The systems that shape our society have been built incrementally over time and have evolved to serve myriad agendas: cultural, social, economic, political. Incremental change makes long-term impact difficult to anticipate as changing one part can unexpectedly change the system as a whole. Political forces in particular play a significant role in the development of these systems and political interest outweighs that of the individual. This directly impacts our society resulting in invisible and visible constraints on services and limited individual engagement and access.
Throughout this three-week course we will explore a specific area of civil society and identify where and how it is falling short for those it is intended to serve. From this discovery, we will develop design interventions and solutions that explore how to circumvent and alleviate the design constraints that are politically motivated.

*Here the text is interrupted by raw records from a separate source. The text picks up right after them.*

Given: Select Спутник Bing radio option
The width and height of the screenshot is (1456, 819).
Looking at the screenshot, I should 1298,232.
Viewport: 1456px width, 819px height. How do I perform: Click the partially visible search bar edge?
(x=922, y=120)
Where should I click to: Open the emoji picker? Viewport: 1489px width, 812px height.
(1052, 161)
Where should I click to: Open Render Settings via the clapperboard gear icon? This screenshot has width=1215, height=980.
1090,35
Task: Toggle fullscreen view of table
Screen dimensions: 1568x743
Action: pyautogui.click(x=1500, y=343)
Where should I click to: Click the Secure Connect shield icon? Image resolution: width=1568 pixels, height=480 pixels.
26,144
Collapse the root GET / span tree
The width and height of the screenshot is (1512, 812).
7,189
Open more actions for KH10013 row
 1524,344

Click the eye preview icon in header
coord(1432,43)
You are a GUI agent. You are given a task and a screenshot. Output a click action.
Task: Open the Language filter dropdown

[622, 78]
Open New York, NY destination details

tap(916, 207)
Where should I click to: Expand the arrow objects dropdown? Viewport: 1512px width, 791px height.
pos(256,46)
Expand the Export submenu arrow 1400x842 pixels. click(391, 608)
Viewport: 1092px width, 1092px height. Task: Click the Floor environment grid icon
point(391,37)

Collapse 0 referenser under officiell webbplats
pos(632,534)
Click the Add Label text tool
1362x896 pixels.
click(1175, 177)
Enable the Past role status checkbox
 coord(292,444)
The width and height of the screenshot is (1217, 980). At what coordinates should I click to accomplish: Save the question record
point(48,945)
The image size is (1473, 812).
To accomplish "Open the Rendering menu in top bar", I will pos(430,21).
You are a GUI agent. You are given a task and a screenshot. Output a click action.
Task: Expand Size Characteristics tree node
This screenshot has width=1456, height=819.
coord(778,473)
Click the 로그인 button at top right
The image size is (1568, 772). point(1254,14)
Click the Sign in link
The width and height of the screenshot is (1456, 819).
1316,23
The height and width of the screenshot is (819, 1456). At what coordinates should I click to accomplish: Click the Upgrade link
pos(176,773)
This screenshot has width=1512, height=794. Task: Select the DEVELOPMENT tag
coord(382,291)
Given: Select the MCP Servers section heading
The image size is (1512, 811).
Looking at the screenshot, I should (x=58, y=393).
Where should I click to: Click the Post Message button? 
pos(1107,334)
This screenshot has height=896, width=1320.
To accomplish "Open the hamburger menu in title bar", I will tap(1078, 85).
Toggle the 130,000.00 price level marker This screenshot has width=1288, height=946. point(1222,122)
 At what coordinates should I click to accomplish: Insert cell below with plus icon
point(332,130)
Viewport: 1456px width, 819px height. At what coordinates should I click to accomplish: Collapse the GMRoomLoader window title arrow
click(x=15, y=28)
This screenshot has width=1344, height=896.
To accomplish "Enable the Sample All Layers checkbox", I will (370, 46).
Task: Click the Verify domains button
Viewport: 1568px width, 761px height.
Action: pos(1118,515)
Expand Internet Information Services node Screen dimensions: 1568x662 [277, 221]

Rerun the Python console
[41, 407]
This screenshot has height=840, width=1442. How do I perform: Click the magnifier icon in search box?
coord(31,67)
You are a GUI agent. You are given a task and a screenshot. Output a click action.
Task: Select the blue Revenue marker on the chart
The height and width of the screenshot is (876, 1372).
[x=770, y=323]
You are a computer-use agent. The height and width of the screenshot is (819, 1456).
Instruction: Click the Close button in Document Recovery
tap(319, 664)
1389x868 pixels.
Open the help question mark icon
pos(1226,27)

Past courses have explored two highly politicized arenas: healthcare and the electoral process.
Students are encouraged to think critically how political forces shape the environments they are designing for. This requires not only challenging assumptions and identifying specific constraints, but also the understanding of the forces that shape the political discourse and the legislative process. This course will challenge students to conduct small-scale interventions, rapidly prototype ideas, and quickly iterate based on feedback.
This course combines a studio experience with a workshop model and research. Students will conduct research and think critically through a process of system mapping, concept development, and prototyping. Students will work in teams and be responsible for contributing to in-class discussions and developing presentations to explain findings and concepts. This is a discovery and process-focused course that places more emphasis on concept development than finished product.
Students will be responsible for presenting their teams’ design interventions at various points throughout the course. Critique and comments from classmates will drive later iterations of the concept and inform the final presentation. Each team will be responsible for submitting a final presentation that includes research and explanation of concept.